**Data extract:**
══════════

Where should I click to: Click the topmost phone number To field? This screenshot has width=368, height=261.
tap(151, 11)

══════════

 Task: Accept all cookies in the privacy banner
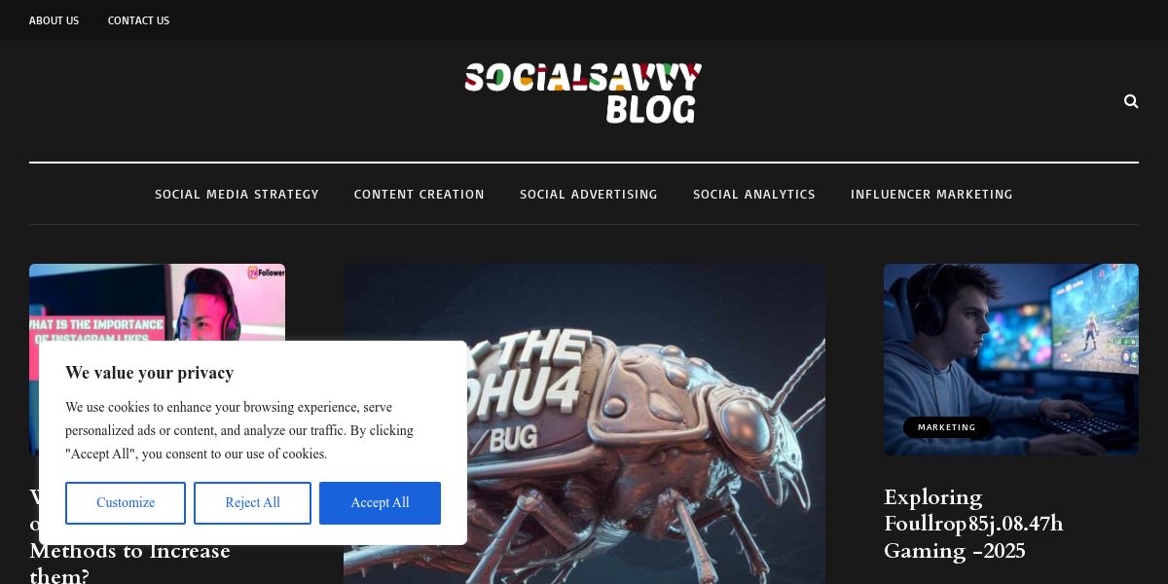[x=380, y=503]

══════════

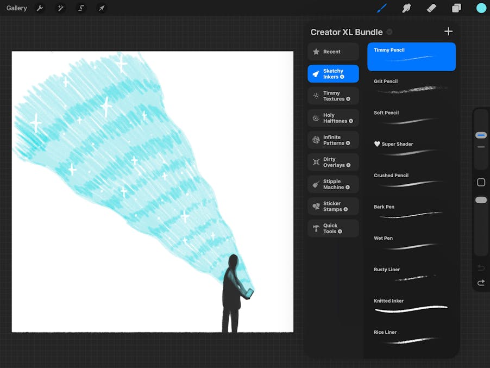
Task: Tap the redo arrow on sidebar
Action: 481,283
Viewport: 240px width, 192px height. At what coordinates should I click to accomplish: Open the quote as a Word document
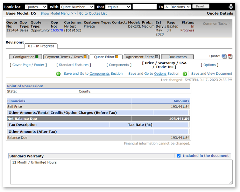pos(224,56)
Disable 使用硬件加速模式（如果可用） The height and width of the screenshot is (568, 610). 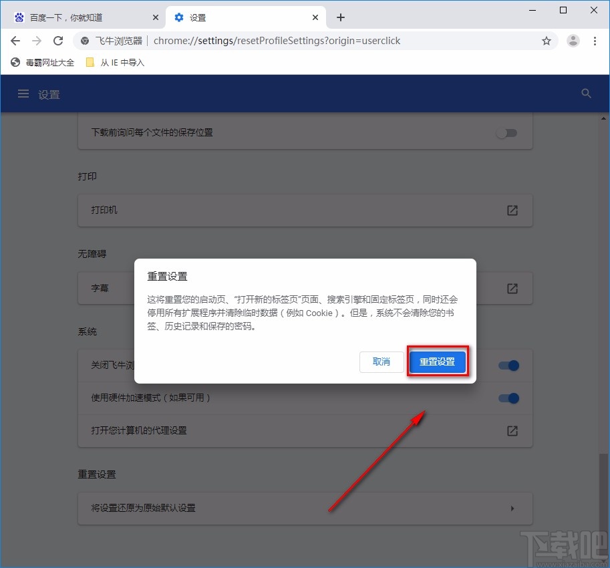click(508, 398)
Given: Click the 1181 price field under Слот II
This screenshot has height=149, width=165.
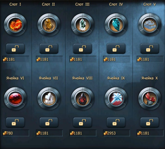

══════════

Your answer should be the lines above from the one containing "Given: Click the" through the one containing "This screenshot has height=149, width=165.", copied exactly and with both ends kept.

**Final answer:**
Given: Click the 1181 price field under Слот II
This screenshot has height=149, width=165.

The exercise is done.